What is being asked:
Lines containing the word "icon" are to be copied from the data below.
Segment Start: Material for this exercise
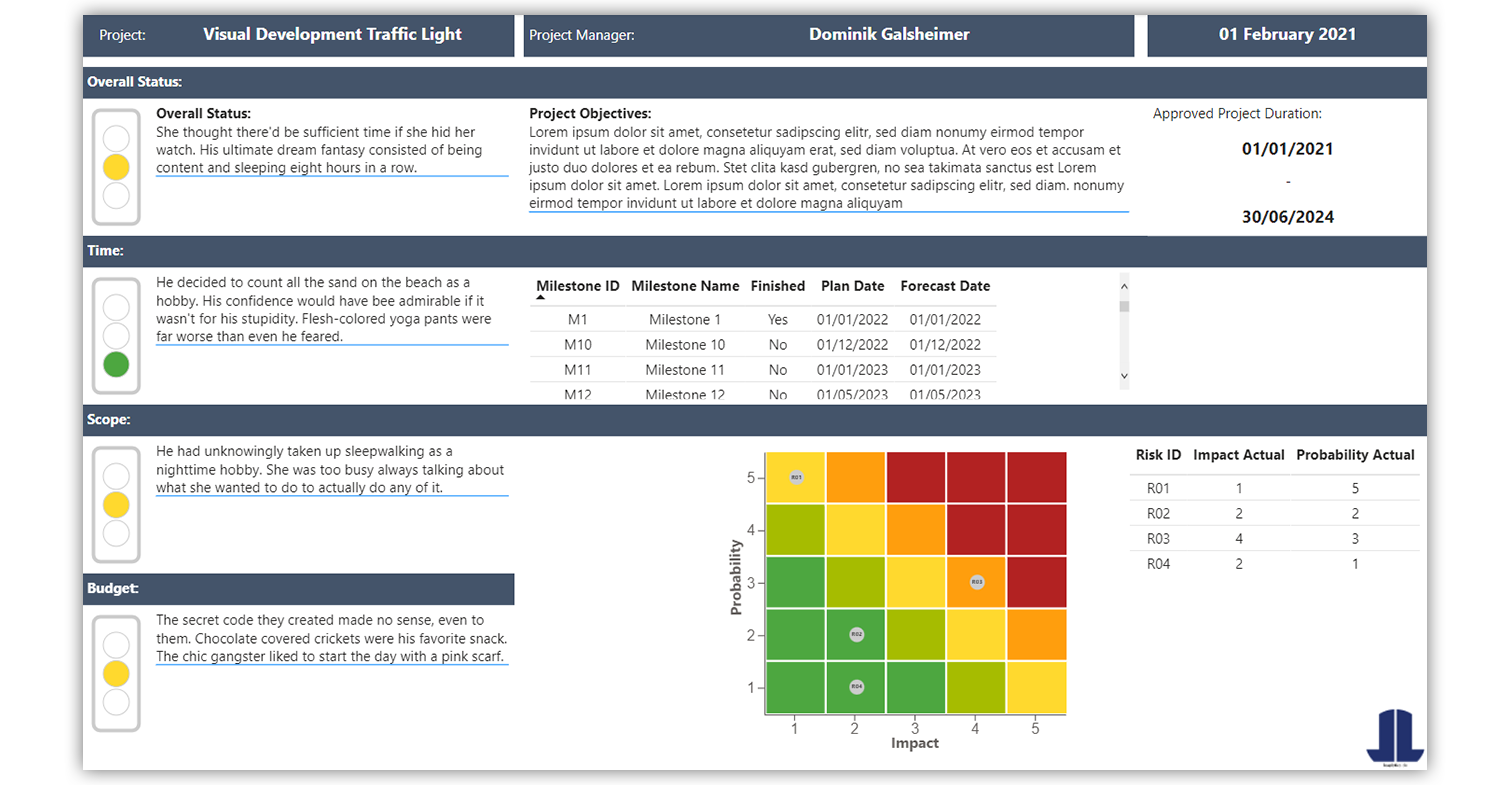Click the R01 marker on the risk matrix

pos(795,477)
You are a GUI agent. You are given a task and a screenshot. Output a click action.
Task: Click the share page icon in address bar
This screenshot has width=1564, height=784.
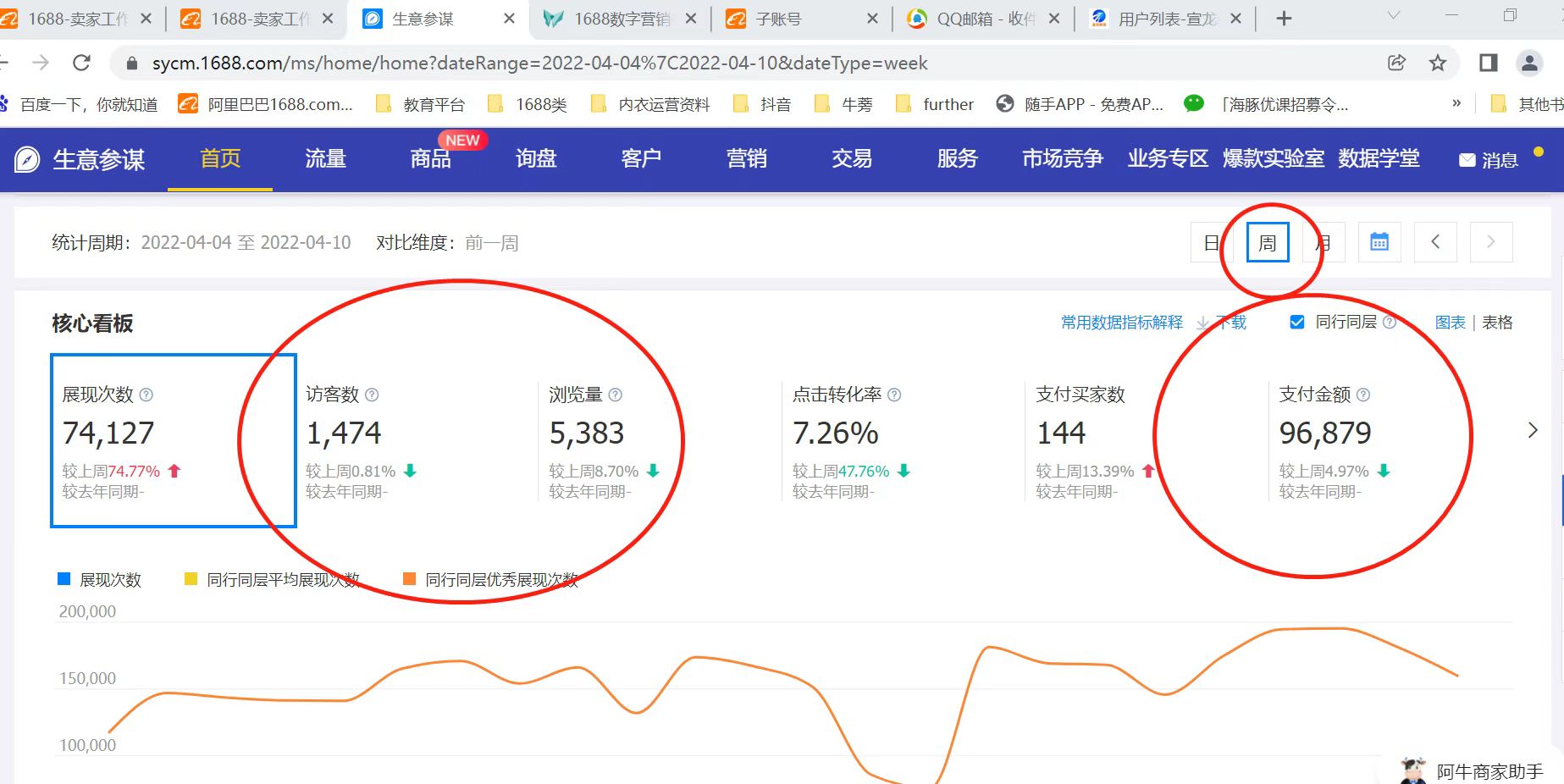[1396, 63]
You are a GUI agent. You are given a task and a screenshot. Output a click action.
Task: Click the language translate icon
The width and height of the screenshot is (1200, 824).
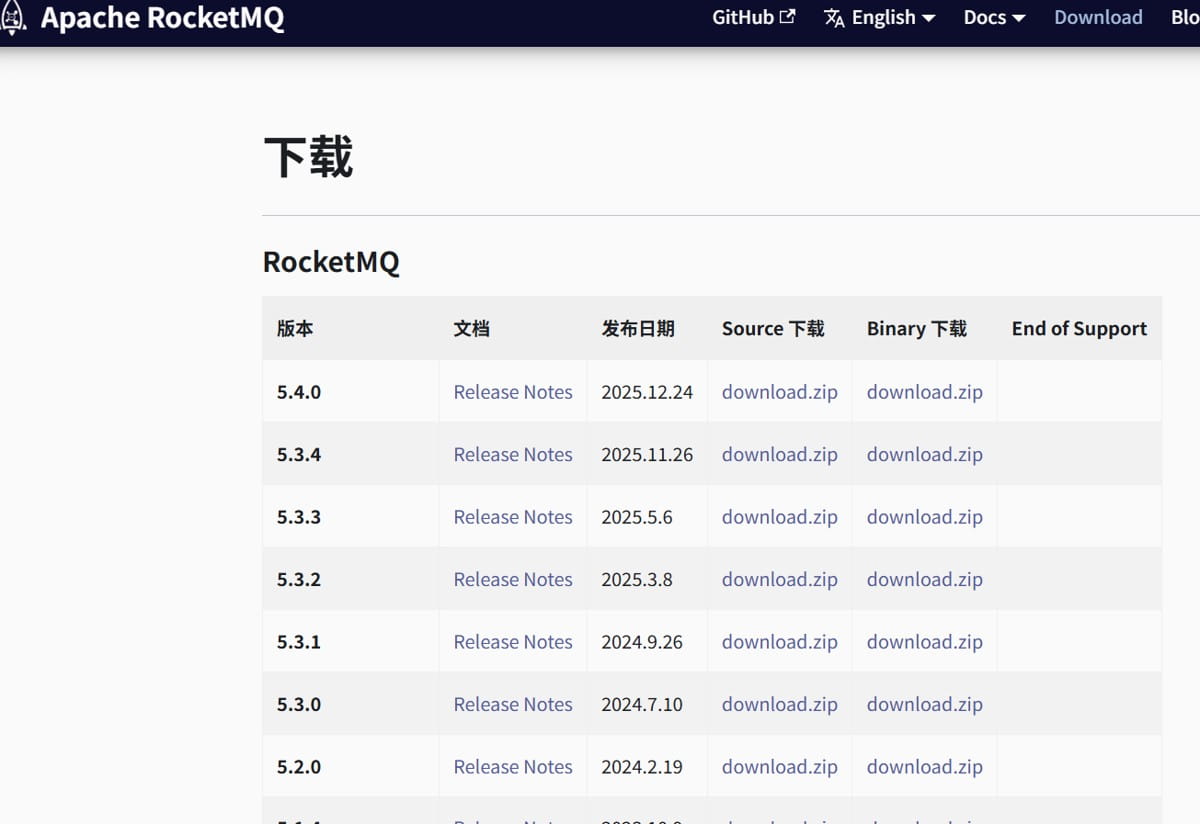click(834, 18)
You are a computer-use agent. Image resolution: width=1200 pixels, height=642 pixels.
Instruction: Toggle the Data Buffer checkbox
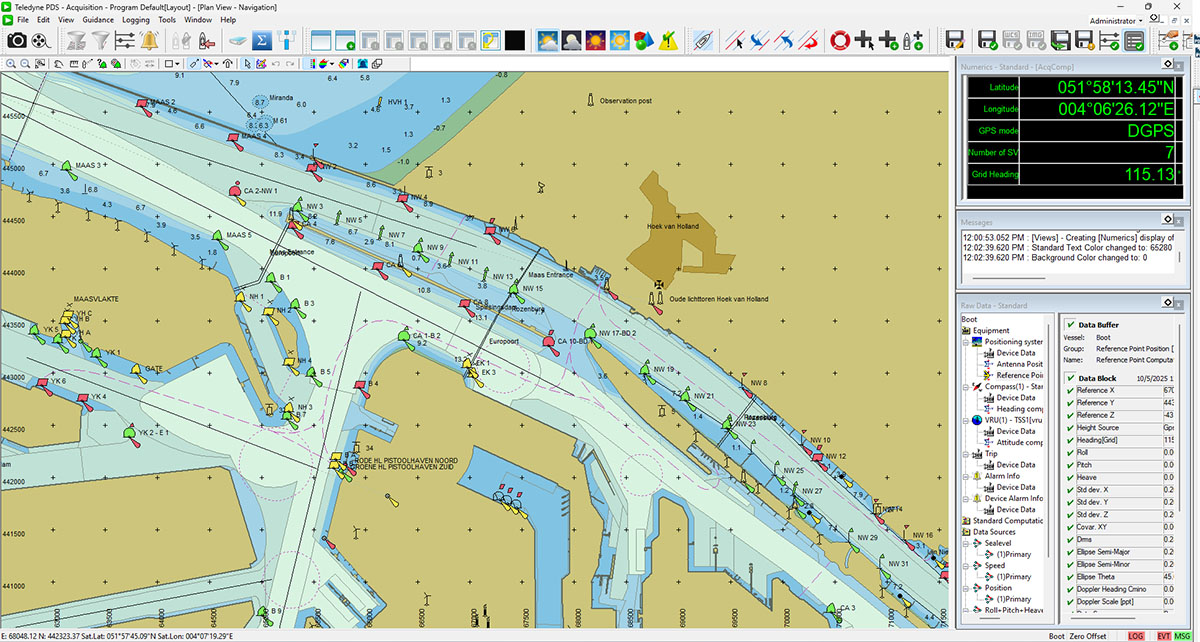tap(1071, 325)
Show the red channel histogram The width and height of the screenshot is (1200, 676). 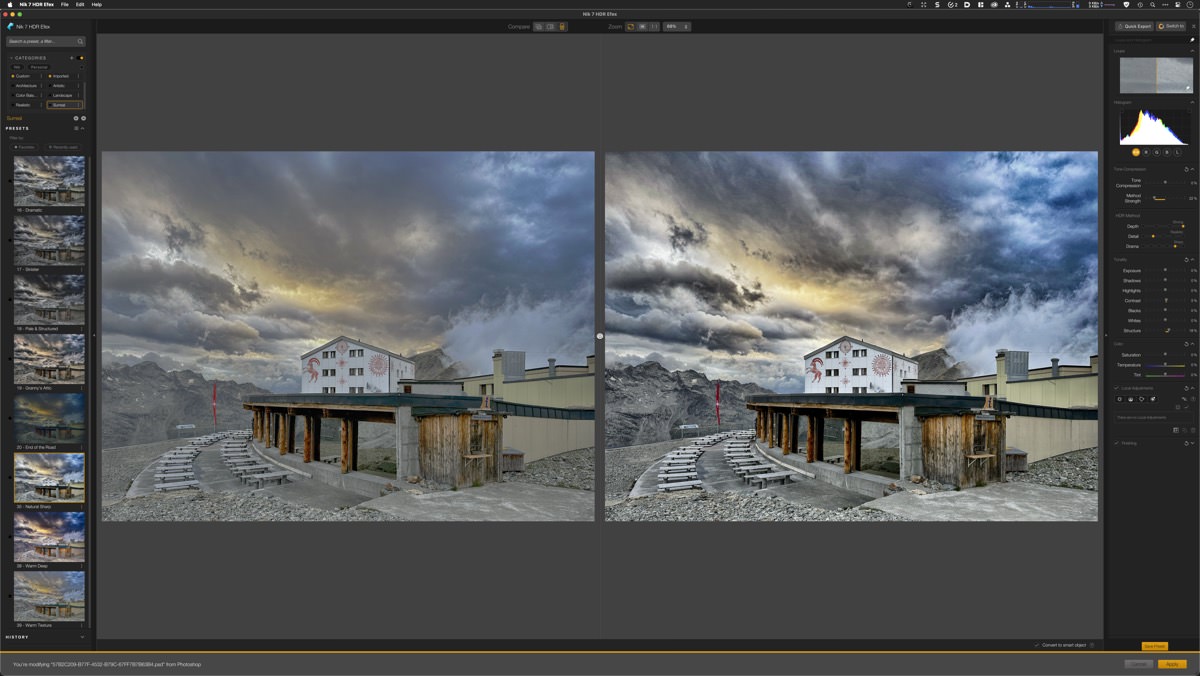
Segment End: Material for this exercise
Completed task:
Task: Click the share page icon in address bar
Task: Click the language translate icon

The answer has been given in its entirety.